Prompt 1:
Answer these questions about the thread on long-distance walking below:
(a) What does the first poster suggest taking instead of canned tuna?
(b) What is the longest distance that poster has gone in one walk?
(c) Which trails does tiredgal name as examples of routes to combine?

Text section:
Whoa whoa. Don't take cans of Tuna, OR peanut butter. They do provide excellent nutrition, but are heavy. I'd recommend lots of water soluable stuff, like mashed potato, pasta etc, and take packet tuna instead of canned tuna. Any extra weight like metal packaging and water within food is a complete waste of energy. You can also take a bit of rice (although heavy), and also dried peas and vegetables. I've carried up to 14 days food like this. If you insist on peanut butter get it in a plastic container.

Oh, and something sweet! You'll need it. Best bet are marshmallows. Light and tasty.

Don't forget lighting, wet weather gear, and lots of socks. First aid kit will need lots of supplies to look after your feet.

One spare set of clothing should do. one for walking, and one for in camp/hotel. While wearing the clean set you can wash the walking set.

I'd also recommend a small inflatable mattress. Much more comfortable than a sleeping mat and if you get the right one, actually half the size and weight!

But the longest I've gone in one walk is 980 kms. (what's that, 600 miles?)


----------



## tiredgal (Mar 30, 2012)

This is your adventure and I wish you luck in whatever you choose to do. You will certainly learn on your path, so I'm not going to get into specifics of advice. But I do recommend that if you put in the time and energy and money to do this, you might as well select a combination of routes around the US like the Appalachian Trail or the PCT. It would save you money, put you in great company and also show you some of the most beautiful places in the country. Walking across the US off trails sounds romantic, but really it just means many many many days on the road, staring at streets and flat sky lines. Also it's way cheaper (and easier to carry) to bring a small stove and some dehydrated meals. Healthier too. Stopping in at gas stations is going to add up really fast. Just my advice, as I spent some time on the AT and it was a wonderful experience. Good luck and enjoy your adventure.

Prompt 2:
Put the entries, starting at the beginning of the entries and ending at the line that contains "click(x=582, y=261)", into a two-column CSV with the headers request and answer. Give one row per request, with each field quoted and line breaks replaced by spaces.

Click-target data:
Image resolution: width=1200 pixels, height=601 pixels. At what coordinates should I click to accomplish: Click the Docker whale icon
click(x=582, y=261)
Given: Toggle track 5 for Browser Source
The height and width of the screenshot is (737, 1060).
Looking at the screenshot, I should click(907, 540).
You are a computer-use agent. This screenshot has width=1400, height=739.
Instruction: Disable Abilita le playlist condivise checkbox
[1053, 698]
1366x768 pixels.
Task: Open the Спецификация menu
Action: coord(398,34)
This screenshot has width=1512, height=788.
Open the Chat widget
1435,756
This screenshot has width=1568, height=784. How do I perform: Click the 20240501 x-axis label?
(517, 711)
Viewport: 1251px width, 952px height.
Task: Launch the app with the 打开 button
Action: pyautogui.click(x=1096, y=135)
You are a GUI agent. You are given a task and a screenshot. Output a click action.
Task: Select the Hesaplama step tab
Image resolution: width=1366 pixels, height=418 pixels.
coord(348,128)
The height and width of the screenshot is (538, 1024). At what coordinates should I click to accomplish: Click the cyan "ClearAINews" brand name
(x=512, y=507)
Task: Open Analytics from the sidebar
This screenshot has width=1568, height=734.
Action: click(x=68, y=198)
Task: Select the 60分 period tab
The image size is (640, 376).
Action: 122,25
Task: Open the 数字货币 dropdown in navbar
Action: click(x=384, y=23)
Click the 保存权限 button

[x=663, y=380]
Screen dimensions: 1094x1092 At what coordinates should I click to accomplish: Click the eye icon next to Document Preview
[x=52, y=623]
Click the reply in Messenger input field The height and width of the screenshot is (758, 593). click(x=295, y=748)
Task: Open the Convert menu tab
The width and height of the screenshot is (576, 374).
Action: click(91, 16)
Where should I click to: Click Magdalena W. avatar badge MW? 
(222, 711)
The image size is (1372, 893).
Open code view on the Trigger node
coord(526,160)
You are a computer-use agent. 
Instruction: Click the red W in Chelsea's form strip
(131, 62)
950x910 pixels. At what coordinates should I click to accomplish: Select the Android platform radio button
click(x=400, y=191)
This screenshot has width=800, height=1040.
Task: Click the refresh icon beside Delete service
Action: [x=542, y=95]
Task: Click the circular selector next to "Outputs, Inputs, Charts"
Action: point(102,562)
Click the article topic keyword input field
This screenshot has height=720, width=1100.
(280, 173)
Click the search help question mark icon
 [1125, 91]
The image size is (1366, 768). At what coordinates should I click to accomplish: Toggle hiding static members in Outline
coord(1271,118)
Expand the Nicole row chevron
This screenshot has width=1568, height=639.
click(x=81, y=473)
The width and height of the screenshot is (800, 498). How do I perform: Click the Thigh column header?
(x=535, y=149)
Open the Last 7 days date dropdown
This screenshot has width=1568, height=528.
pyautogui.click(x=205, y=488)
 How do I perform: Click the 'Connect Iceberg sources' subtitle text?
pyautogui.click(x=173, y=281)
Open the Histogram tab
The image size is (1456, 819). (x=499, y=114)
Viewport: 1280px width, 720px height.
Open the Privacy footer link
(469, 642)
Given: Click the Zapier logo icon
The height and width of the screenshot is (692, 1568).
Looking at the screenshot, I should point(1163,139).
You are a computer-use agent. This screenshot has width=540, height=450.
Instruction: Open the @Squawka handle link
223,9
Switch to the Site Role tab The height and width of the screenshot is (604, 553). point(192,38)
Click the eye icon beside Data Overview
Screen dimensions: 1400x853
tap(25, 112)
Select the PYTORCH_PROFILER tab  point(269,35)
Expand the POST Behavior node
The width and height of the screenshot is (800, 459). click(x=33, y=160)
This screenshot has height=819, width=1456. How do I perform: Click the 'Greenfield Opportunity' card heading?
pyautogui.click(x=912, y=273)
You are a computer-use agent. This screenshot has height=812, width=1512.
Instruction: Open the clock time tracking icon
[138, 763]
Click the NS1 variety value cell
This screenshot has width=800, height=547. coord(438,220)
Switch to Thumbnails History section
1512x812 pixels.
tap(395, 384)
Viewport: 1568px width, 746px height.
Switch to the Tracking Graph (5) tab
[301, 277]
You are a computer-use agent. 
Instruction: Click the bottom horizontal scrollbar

Worked answer 1:
(a) Packet tuna
(b) 980 kms
(c) The Appalachian Trail and the PCT

Worked answer 2:
request,answer
"Image resolution: width=1200 pixels, height=601 pixels. At what coordinates should I click to accomplish: Click the Docker whale icon","click(x=582, y=261)"